The social network has already created 6.5 million Community Pages on its own that include Wikipedia information on a given subject like cooking, as well as a live stream of all recent relevant Facebook data such as public status updates, according to Inside Facebook.
Facebook has begun prompting users to edit profile information to link either to either official Pages or the new Community Pages. When they go to their profile pages next, they'll see a pop-up box recommending Pages based on interests and affiliations they've already added. Users can select which pages will be made public to people who aren't Facebook friends or who aren't logged in when looking for someone.
Facebook also confirmed that users will also now just click "Like" to become a fan of any Page instead of the "Become a Fan" button, which has been phased out. If someone wants to stop linking to a Page, they can click to "Unlike" it at the bottom of the screen or remove it while editing their profile. Conversely, other linked Pages can be featured by dragging and dropping them above or below the fold.

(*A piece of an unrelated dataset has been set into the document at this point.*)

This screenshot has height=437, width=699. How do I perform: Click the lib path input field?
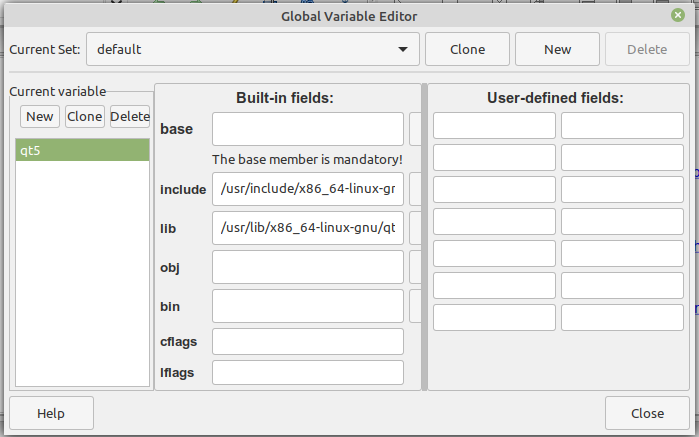click(308, 228)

Facebook also lets users hide all Pages from being immediately visible on someone's profile, but visitors can still view them by clicking "show more" on a profile.
Shiv Singh, global social media lead at Razorfish, said adding Community Pages was a logical step for Facebook. "When the [Facebook] started out, they saw Facebook Groups as a place for people to come together around particular interests, like people who love Mercedes Benz, and created official Pages for brands. But they realized there's a lot more else going on the Web," said Singh.

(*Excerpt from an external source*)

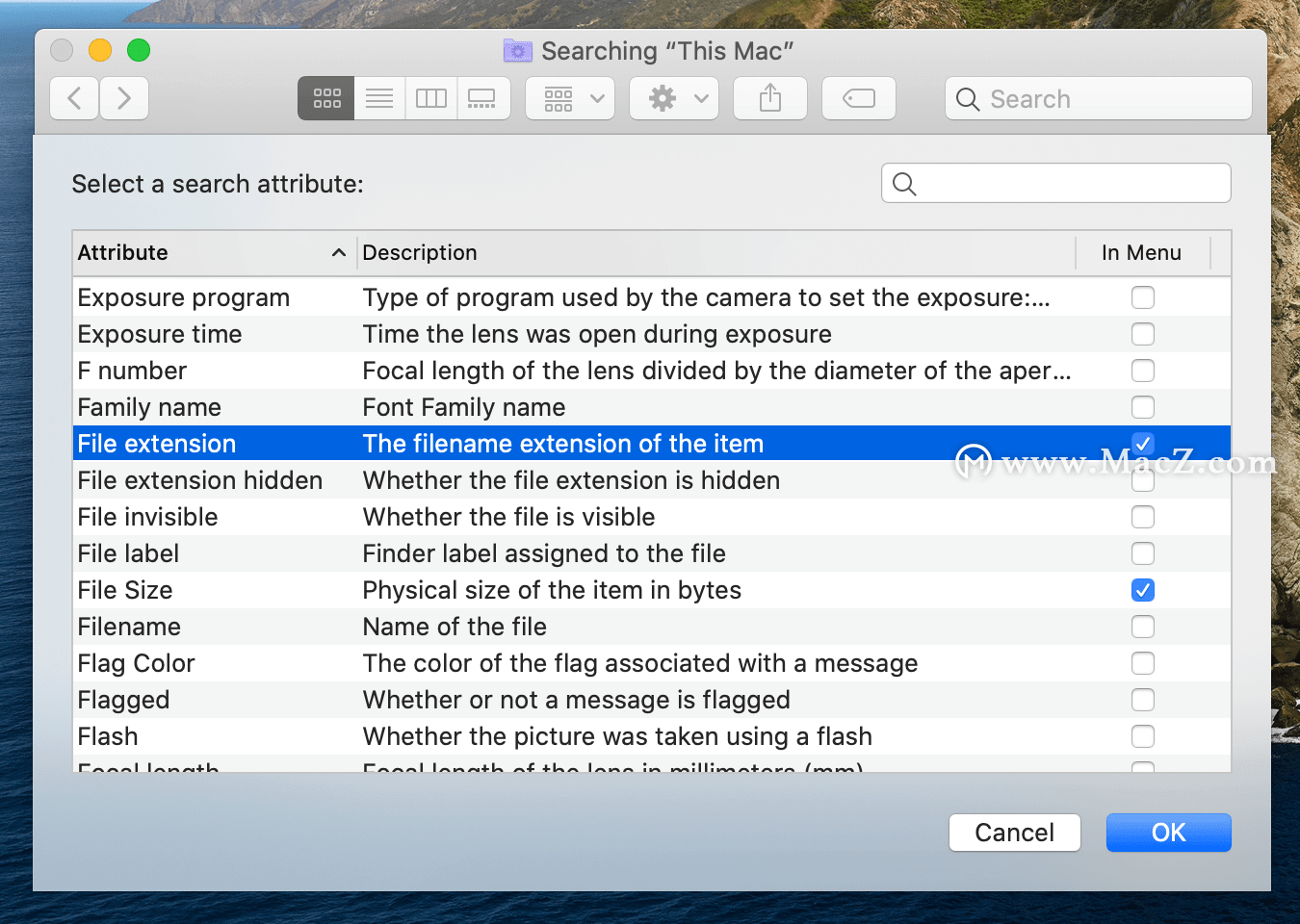Switch to column view in toolbar
The height and width of the screenshot is (924, 1300).
pyautogui.click(x=431, y=98)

He added that the move allows Facebook to compete more directly now with other online information providers from Wikipedia to Demand Media.
But with the new Community Pages, Singh warned that Facebook risks confusing people with the variety of options for interacting on the site. "So the real question isn't whether this will get adopted, but whether it will be confusing to consumers, to marketers and to agencies," he said. But if users flock to Community Pages, so too will advertisers looking for specific audiences, he acknowledged.
Facebook earlier Tuesday had denied a Financial Times story that it would announce a new behavioral targeting program at the f8 conference. The newspaper later in the day had corrected the report. "We have no announcements or changes planned to our ad offering or ad policies," said a Facebook spokesperson.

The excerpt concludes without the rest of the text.